(Collected data)
- - -
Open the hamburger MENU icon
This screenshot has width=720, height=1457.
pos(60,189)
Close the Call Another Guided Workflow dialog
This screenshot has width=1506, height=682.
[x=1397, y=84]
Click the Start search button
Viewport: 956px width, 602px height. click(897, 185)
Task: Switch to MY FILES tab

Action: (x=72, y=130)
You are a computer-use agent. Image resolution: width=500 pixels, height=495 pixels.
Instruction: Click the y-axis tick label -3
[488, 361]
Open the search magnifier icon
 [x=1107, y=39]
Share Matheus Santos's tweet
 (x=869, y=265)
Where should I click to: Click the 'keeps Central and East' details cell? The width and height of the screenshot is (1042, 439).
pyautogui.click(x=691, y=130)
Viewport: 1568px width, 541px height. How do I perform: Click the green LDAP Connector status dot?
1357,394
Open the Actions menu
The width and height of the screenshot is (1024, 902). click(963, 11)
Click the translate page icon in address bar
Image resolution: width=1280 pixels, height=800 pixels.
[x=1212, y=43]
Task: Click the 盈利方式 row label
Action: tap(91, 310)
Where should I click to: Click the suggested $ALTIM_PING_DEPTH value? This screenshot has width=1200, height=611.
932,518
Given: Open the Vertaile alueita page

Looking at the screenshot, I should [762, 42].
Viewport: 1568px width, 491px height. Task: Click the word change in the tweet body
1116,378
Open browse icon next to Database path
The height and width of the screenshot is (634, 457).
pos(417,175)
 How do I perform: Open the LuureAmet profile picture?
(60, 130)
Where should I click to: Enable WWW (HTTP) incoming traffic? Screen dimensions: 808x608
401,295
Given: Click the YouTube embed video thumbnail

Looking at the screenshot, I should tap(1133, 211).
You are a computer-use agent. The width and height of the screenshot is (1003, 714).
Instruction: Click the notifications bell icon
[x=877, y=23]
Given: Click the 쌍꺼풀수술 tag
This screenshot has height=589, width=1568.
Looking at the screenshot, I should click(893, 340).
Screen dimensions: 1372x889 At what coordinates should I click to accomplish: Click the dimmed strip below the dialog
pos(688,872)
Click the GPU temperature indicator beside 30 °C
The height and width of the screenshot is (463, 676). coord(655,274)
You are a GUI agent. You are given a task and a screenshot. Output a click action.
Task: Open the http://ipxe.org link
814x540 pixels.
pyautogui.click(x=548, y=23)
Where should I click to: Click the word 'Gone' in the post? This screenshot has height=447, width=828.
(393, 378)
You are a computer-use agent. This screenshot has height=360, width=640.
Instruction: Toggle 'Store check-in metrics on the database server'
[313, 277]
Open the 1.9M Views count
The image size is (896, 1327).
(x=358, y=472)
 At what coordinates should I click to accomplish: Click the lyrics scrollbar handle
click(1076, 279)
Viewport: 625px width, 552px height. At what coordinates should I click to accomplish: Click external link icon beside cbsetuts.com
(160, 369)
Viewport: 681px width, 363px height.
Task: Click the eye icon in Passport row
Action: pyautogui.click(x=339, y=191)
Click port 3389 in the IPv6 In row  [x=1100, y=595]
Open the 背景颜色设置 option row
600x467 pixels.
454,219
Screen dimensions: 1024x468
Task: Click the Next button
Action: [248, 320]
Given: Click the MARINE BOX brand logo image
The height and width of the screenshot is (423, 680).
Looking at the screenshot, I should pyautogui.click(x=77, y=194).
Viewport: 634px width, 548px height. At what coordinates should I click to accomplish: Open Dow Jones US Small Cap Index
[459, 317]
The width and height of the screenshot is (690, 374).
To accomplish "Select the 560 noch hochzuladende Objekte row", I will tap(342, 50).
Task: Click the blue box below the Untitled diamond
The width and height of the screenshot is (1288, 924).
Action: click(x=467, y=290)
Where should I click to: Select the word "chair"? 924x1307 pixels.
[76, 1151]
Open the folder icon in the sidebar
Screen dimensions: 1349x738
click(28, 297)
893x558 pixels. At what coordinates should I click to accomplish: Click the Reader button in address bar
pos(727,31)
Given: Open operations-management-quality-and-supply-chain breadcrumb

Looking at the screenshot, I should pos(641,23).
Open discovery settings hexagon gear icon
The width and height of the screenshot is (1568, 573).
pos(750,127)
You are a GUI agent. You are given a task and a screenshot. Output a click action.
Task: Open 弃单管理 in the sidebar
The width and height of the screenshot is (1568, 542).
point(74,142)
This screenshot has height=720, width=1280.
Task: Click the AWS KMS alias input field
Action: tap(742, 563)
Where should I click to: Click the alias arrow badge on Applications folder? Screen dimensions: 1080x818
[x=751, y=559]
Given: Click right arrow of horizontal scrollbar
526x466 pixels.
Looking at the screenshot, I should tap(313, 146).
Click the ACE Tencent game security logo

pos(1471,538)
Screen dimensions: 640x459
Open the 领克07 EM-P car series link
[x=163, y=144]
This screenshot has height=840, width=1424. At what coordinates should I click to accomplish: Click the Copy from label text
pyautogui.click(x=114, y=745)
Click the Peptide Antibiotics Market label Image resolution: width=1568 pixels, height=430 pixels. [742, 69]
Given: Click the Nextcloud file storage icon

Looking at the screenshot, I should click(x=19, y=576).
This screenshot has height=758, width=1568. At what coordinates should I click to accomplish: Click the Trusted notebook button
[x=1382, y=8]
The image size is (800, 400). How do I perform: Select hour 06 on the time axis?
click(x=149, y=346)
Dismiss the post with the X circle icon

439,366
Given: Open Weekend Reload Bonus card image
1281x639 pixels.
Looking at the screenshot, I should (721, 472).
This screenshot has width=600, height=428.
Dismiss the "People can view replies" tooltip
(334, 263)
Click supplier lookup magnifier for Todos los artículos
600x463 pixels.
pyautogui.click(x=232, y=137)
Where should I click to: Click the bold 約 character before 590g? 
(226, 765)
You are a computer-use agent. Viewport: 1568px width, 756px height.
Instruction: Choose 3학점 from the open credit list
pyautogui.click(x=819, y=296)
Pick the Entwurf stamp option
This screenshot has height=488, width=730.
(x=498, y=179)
- - -
**WORK REQUIRED:** Find the string "computer" in the entries above and return each line that holds it.

**SOLUTION FOR THIS EXERCISE:**
You are a computer-use agent. Image resolution: width=500 pixels, height=495 pixels.
You are a computer-use agent. The width and height of the screenshot is (1003, 714).
You are a computer-use agent. This screenshot has height=360, width=640.
You are a computer-use agent. Viewport: 1568px width, 756px height.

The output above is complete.